Note: Much of the functionality in this post has been inspired by stuff seen in the GCP - GenAI language repo, can check it out here

When it comes to Langchain one of it’s coolest perks is ease of compatability with various different sources. It’s nature makes it easy to switch various components out and customise those components to your specific needs.

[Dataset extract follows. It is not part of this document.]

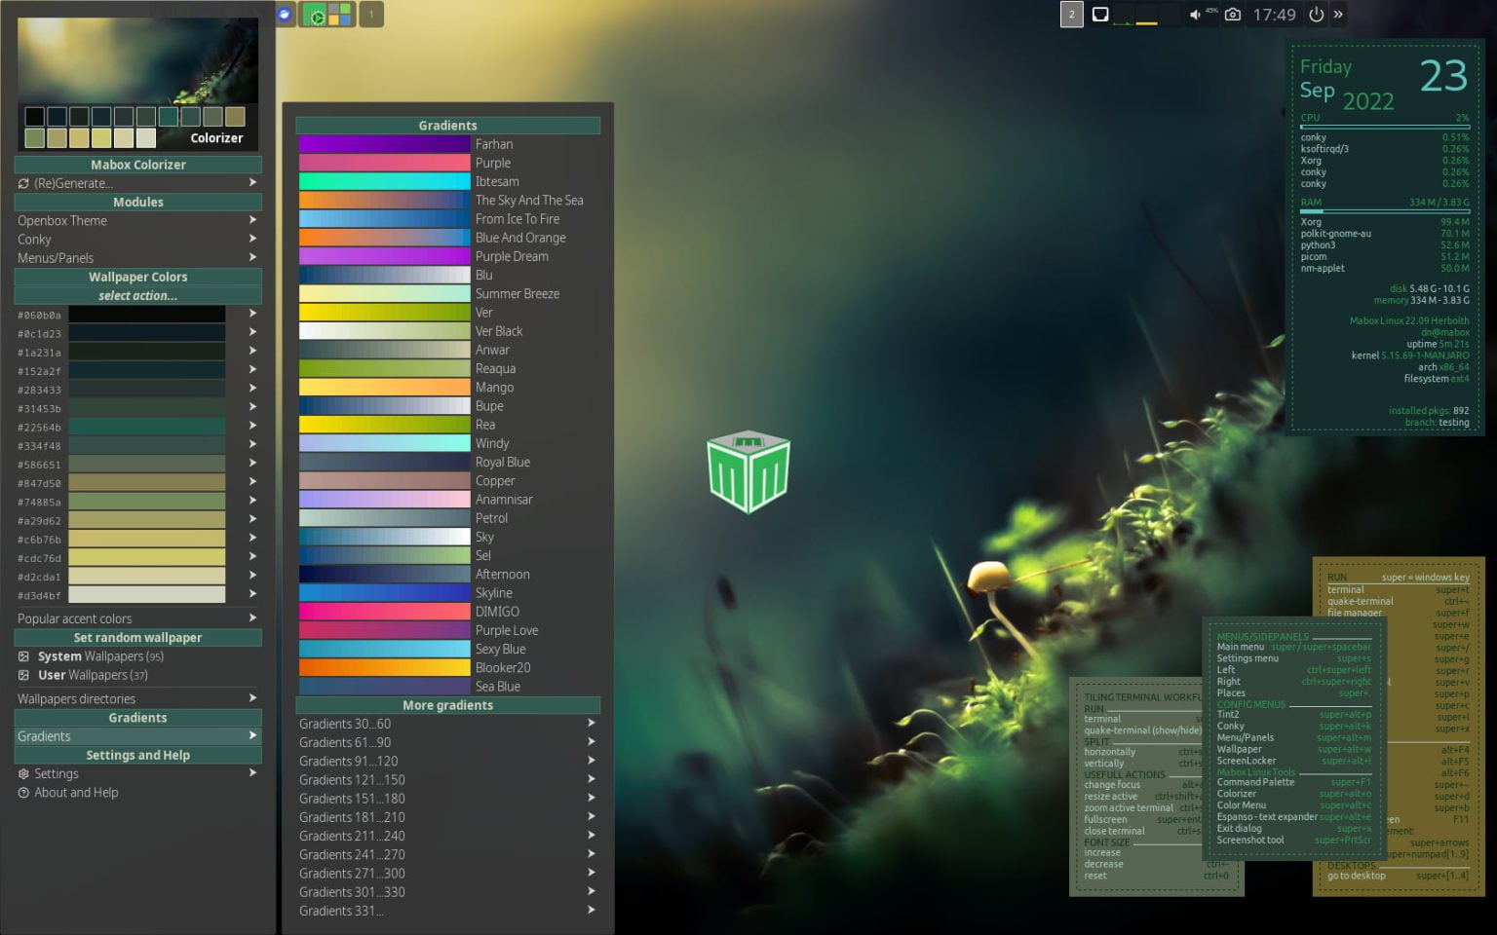Click the screenshot camera icon in the top panel
The image size is (1497, 935).
[1234, 14]
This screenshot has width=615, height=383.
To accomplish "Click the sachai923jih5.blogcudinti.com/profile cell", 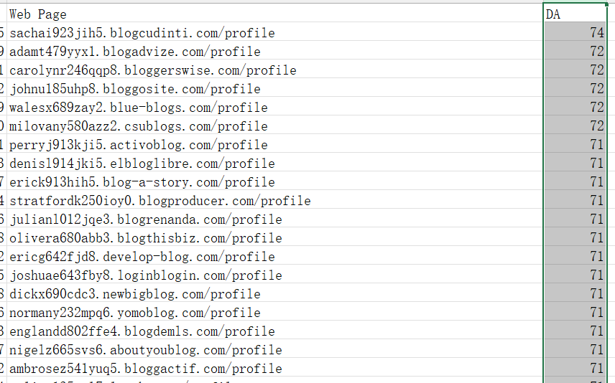I will pos(274,32).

In this short post I’ll provide a brief walkthrough of using Langchain to create your own LLM based SQL agent to answer your data questions relating to a table, something I kind of touched on in my other post.

Overview of the workflow. The LLM application brings all technologies together.
Overview of the workflow. The LLM application brings all technologies together.

While some may enjoy writting SQL for alot it’s just a “means to an end” and a necessary tool for accessing the data we want. With this capability you can pose your desired data in the form of natural language input and get natural language back summarising your result.

Ok lets get started….

Importing libraries and setting up variables

When working with GCP you need to setup your “project” which typically represents the highest identifier level for your project, this is useful as any resources you create as part of your project will be tied under this id, meaning things like resource management and billing become easier. For more info checkout their docs

Also when using resources in the cloud your ultimately just renting hardward that Google owns and is distributed across their various datacenters. As a result you can specify the region you want to run your services from to ensure you’re using the optimally located resources for you sceanrio. For more insights checkout their docs

As such it’s worth defining some key variables project wide

from dataclasses import dataclass
@dataclass
class ProjectSetup():
    # GCP wide settings
    PROJECT_ID : str = <take_your_id_from_google_cloud_console>
    LOCATION : str = <take_your_region_from_google_cloud_console>

    # Bigquery settings
    DATASET_ID : str = <your_dataset_name>
    TABLE_NAME : str = <your_dataset_table_name>
    SOURCE_TABLE : str = <full_bq_table_schema_name>

    # Model settings
    REQUESTS_PER_MINUTE : int = 100
cfg = ProjectSetup()

Now when setting up your virtual environment amongst other things you need to make sure you install Langchain (pip install langchain) and Googles AI SDK (pip install google-cloud-aiplatform).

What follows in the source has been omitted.